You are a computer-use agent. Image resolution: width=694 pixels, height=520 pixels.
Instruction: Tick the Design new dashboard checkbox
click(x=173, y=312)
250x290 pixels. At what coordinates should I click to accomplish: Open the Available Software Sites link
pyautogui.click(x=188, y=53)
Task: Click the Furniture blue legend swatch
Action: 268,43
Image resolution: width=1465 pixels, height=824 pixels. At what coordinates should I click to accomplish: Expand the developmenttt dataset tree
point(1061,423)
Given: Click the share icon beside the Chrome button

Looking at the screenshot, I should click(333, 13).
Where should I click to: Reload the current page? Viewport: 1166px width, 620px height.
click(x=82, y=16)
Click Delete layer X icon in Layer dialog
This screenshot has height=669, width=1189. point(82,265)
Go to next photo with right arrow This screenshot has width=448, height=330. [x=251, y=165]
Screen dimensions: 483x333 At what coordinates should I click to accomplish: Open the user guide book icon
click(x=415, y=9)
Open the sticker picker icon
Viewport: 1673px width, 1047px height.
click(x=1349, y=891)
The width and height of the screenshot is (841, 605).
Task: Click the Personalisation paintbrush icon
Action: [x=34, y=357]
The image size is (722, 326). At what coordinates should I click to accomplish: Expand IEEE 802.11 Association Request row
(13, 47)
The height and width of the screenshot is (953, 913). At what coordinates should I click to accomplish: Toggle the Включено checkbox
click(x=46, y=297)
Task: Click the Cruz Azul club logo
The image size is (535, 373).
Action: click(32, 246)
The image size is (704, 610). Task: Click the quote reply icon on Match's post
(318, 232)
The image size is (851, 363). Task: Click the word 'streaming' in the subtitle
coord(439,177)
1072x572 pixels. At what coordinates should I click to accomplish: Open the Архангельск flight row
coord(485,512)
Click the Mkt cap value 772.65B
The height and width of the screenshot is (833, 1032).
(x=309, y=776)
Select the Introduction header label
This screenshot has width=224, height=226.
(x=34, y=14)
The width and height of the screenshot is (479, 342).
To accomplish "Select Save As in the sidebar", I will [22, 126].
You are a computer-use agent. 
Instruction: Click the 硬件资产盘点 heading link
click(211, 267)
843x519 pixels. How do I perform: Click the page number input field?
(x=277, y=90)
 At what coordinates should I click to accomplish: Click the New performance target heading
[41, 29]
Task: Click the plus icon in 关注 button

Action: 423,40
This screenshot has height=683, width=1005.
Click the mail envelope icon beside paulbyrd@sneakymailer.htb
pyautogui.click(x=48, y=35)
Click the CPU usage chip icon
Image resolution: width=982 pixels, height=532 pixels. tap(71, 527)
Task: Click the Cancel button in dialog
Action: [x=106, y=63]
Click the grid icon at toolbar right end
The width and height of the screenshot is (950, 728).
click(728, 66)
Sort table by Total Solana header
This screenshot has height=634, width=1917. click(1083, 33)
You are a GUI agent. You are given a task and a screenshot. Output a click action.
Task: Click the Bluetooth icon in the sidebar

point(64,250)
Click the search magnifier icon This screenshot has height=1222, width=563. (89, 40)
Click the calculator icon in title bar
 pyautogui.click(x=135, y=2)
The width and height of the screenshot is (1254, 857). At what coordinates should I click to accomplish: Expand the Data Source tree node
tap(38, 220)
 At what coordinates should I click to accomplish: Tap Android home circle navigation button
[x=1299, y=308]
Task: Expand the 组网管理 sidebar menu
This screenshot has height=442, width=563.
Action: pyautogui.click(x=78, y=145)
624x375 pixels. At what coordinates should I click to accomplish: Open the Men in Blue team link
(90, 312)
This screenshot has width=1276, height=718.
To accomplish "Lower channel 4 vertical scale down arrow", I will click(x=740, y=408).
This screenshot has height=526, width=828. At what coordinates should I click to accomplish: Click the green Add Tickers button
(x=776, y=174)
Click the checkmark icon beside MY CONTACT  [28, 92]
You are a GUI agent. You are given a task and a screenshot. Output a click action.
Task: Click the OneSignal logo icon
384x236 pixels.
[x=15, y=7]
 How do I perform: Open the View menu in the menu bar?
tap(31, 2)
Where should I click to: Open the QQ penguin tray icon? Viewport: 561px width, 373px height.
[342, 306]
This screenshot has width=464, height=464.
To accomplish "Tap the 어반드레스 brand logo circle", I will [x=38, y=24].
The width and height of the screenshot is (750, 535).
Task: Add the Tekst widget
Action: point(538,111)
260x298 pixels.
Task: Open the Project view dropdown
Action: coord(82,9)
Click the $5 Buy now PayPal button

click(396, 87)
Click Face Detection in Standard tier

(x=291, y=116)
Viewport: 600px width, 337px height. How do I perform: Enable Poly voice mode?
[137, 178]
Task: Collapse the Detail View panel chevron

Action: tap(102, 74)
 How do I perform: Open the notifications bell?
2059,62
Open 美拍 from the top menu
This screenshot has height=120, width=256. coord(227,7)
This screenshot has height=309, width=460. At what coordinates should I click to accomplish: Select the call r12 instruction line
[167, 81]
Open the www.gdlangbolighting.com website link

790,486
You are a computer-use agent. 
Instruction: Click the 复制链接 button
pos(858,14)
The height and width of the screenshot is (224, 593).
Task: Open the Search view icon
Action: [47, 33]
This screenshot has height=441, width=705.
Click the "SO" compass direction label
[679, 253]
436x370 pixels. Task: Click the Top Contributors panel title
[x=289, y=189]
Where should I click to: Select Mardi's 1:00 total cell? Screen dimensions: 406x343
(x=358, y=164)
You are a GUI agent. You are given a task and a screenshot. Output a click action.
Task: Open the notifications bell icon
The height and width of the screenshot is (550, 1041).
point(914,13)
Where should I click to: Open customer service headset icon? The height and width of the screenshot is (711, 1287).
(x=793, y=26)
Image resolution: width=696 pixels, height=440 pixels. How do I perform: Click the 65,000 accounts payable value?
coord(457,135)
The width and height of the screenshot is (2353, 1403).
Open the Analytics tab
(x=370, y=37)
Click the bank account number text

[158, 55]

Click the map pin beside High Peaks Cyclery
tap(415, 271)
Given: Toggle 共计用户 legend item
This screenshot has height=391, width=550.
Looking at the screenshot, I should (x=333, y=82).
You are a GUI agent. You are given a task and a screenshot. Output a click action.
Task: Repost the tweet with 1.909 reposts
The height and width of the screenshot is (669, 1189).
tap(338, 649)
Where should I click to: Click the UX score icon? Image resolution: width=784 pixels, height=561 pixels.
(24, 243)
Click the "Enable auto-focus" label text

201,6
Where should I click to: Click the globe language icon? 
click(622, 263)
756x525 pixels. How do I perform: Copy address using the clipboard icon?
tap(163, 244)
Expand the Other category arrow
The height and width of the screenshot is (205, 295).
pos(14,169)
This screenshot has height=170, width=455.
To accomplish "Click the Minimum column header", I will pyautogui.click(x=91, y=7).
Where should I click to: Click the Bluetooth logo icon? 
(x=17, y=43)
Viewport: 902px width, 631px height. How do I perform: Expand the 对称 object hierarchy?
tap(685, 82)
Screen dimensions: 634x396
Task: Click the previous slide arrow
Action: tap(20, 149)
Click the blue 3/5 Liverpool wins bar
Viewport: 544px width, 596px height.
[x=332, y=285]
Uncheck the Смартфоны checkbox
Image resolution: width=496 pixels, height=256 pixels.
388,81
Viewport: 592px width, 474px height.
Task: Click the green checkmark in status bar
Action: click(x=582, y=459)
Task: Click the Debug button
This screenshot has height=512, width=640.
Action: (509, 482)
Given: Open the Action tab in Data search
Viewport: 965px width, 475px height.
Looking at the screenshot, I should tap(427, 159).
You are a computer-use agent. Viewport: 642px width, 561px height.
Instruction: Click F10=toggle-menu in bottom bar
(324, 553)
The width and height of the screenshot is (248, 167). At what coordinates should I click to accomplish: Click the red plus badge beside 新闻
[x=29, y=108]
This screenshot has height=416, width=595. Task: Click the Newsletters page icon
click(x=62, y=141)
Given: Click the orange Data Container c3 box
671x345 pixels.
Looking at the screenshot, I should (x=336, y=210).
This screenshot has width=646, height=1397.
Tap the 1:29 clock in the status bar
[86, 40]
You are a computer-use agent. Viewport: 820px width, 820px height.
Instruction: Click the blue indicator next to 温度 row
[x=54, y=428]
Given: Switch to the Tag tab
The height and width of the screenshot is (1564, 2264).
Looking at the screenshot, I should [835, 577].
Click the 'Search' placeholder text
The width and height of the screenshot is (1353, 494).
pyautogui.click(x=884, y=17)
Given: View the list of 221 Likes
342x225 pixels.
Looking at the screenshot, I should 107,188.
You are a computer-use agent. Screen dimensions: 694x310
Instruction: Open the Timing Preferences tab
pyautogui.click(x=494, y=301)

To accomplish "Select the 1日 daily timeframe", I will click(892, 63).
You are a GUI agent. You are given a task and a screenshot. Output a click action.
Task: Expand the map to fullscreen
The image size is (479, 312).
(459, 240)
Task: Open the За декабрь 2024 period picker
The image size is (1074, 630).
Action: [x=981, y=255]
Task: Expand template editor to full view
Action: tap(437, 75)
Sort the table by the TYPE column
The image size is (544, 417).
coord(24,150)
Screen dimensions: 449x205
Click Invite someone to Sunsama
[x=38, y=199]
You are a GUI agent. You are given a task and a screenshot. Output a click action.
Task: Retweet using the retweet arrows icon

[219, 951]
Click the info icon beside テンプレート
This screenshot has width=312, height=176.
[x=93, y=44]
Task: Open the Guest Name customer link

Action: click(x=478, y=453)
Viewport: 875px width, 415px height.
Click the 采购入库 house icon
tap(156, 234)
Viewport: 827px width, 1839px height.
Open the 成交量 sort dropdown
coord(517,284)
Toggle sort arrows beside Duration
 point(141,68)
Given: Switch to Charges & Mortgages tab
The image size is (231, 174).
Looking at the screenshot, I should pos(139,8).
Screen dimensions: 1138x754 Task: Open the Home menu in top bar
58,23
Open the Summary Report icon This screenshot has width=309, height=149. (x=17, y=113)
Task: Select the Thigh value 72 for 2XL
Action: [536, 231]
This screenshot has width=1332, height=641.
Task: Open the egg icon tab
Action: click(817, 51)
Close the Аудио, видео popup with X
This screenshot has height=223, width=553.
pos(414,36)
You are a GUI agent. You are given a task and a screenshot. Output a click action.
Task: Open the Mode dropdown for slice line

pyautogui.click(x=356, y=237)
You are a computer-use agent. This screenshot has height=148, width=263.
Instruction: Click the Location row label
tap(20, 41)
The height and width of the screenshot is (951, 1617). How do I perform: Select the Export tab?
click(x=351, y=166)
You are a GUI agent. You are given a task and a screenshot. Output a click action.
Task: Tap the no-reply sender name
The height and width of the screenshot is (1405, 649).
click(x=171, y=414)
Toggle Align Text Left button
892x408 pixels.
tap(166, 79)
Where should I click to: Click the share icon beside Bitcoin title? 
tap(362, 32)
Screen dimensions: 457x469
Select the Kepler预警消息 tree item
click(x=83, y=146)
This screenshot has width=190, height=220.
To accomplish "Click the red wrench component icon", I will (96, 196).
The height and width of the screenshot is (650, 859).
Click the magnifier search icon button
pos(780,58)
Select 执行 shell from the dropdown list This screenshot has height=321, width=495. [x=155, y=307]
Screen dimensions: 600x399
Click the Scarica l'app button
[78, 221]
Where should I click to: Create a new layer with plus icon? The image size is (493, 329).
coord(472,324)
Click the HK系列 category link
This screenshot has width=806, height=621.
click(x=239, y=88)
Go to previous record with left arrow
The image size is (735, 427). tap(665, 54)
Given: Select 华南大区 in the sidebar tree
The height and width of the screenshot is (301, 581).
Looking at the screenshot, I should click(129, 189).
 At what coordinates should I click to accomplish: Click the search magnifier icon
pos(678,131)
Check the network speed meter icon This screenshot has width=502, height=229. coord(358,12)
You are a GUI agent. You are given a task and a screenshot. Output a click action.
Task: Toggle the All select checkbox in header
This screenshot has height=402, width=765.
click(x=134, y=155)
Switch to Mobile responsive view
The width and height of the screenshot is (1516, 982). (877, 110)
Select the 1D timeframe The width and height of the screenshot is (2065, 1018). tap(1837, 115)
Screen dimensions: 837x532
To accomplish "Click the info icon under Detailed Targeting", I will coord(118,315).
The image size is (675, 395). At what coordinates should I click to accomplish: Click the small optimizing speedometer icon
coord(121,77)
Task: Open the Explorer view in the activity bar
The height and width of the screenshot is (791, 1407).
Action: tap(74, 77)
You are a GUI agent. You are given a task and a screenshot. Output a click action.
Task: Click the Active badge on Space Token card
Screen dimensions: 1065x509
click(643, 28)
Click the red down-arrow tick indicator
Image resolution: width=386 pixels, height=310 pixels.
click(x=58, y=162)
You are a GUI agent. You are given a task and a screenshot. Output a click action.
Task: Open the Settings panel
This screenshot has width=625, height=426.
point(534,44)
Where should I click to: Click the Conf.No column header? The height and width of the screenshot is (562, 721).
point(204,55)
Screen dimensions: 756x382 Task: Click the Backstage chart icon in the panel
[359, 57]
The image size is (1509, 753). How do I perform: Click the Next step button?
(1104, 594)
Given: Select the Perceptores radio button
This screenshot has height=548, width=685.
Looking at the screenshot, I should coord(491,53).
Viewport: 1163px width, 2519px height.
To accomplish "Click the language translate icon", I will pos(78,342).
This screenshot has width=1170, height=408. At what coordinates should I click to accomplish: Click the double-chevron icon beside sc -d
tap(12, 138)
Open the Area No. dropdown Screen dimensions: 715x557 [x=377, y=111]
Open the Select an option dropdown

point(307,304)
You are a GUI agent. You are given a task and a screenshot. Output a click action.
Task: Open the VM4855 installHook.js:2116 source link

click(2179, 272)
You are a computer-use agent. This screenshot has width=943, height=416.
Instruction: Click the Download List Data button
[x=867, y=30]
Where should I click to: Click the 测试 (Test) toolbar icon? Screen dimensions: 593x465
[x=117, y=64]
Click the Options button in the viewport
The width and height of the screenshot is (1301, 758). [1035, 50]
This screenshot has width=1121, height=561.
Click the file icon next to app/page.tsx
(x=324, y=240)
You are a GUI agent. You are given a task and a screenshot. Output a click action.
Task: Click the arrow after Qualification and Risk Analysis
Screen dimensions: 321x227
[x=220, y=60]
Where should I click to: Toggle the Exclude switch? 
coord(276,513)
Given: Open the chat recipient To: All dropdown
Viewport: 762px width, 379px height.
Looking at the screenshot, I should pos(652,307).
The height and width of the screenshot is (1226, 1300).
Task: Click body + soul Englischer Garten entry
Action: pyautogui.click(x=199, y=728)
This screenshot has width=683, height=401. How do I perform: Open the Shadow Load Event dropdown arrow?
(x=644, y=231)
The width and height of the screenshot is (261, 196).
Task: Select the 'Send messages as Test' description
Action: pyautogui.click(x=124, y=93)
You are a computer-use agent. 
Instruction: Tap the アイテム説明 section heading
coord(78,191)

→ What to produce
Reproduce the rows from the line containing "This screenshot has width=190, height=220." through the line containing "Action: tap(74, 77)", replacing "magnifier" with "magnifying glass" and leaving everything else unchanged.

→ Exercise answer
This screenshot has width=190, height=220.
To accomplish "Click the red wrench component icon", I will (96, 196).
The height and width of the screenshot is (650, 859).
Click the magnifying glass search icon button
pos(780,58)
Select 执行 shell from the dropdown list This screenshot has height=321, width=495. [x=155, y=307]
Screen dimensions: 600x399
Click the Scarica l'app button
[78, 221]
Where should I click to: Create a new layer with plus icon? The image size is (493, 329).
coord(472,324)
Click the HK系列 category link
This screenshot has width=806, height=621.
click(x=239, y=88)
Go to previous record with left arrow
The image size is (735, 427). tap(665, 54)
Given: Select 华南大区 in the sidebar tree
The height and width of the screenshot is (301, 581).
Looking at the screenshot, I should click(129, 189).
 At what coordinates should I click to accomplish: Click the search magnifying glass icon
pos(678,131)
Check the network speed meter icon This screenshot has width=502, height=229. coord(358,12)
You are a GUI agent. You are given a task and a screenshot. Output a click action.
Task: Toggle the All select checkbox in header
This screenshot has height=402, width=765.
click(x=134, y=155)
Switch to Mobile responsive view
The width and height of the screenshot is (1516, 982). (877, 110)
Select the 1D timeframe The width and height of the screenshot is (2065, 1018). tap(1837, 115)
Screen dimensions: 837x532
To accomplish "Click the info icon under Detailed Targeting", I will coord(118,315).
The image size is (675, 395). At what coordinates should I click to accomplish: Click the small optimizing speedometer icon
coord(121,77)
Task: Open the Explorer view in the activity bar
The height and width of the screenshot is (791, 1407).
Action: tap(74, 77)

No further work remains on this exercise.